I know what some of you are thinking. But what about the writings of Solomon in the Songs of Solomon. Surely those are very erotic and passionate which in modern terms can be considered Romantic. Yes! You are absolutely right. In the Songs of Solomon we see a flowery language depicting the same chivalric writing style of the Roman’s where feelings of love are not just described but there are amplified and exaggerated. We can in fact deduce from this that though biblically, the core of Romance is Giving, there is absolutely nothing wrong in the use of flowery and something exaggerated language in describing one’s love flame. Otherwise why would God refer to sinful men and women as “His Beautiful Bride”.
Now how does this all link to Finance? (Prov 14: 1) says “A wise woman builds her home…” let me add, a wise man Build’s his home as well.
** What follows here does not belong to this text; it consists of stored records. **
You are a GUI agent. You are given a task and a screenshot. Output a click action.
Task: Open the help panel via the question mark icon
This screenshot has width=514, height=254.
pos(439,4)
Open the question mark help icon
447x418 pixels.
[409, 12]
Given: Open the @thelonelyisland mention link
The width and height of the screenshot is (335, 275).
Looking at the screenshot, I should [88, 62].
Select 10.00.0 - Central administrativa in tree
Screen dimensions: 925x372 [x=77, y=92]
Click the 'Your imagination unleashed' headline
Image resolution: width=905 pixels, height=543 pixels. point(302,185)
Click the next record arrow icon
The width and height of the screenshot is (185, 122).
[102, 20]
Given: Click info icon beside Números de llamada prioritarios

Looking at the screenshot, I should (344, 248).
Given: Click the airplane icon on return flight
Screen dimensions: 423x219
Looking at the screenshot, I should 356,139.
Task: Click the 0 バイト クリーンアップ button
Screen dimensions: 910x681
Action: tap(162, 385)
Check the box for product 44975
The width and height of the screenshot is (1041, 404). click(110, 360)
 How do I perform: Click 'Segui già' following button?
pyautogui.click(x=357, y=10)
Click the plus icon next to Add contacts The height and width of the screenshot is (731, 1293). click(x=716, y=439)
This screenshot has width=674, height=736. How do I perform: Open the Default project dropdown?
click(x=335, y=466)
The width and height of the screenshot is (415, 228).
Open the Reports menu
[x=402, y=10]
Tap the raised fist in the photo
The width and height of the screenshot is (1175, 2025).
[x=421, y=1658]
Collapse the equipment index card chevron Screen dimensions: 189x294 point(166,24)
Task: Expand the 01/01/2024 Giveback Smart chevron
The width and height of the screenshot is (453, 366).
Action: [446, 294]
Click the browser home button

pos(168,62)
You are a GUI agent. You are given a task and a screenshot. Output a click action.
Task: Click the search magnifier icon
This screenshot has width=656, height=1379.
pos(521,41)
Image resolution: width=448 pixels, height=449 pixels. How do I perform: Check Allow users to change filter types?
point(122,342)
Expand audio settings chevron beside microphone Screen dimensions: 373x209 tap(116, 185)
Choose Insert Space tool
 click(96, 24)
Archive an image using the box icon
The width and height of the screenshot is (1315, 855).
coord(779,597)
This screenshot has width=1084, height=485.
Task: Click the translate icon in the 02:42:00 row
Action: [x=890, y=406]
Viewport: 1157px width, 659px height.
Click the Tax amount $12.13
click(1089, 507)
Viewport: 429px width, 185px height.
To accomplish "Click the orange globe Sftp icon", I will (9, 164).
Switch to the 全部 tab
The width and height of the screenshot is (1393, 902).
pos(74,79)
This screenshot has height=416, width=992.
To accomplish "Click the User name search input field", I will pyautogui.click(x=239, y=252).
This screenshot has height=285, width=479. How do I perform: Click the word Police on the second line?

When you link this to the question Jesus asked in (Luke 14:28).”who builds a house without first counting the cost”, you will realize that there is a triangular link from Romance to Marriage to Finance. The process of “Counting” is in itself an accounting task, which basically is a finance subject. Getting married is like building a house and if you want to do so, you need to “Count the cost”. This means you need to have a financial plan and respect all the elements inherent in a financial plan. That is, it must be SMART – Specific, Measureable, Attainable, Realistic and Time Bound.
Allow me to give you some key facts from some research that I subscribe to:
The Financial Issues that cause spouse to worry
76% – Planning for the Future
62% – Covering Current financial Expenses
56% – Getting out of Debts
How Couples view their Relationship from a Financial Perspective
34% – Developed a financial plan together before getting married
29% – Financial Baggage is too difficult to overcome
Let’s fast forward to right here and now. Romance and Finance in 2016. I assume there might be about 4 category of people here.
- You are a teenager. Young, excited and crushing on someone. To prove yourself, you feel you need get a card or cake. You are not working. So where do you get the money? Perhaps you steal or “borrow”
- Young Adult dating someone secretly. Secret lovers. No one knows you are dating anyone. Tomorrow is Valentines. What are your plans?
- Co-habiting Couples – Those who are in University co-habiting in the name of squatting and Working class, living together.
- Those engaged to be married. Their intentions are known to friends and family.
Where is God, Romance and Finance in all of these?
One thing is for sure. The best time to start planning your Finance in Romance was yesterday. The next best time? Today.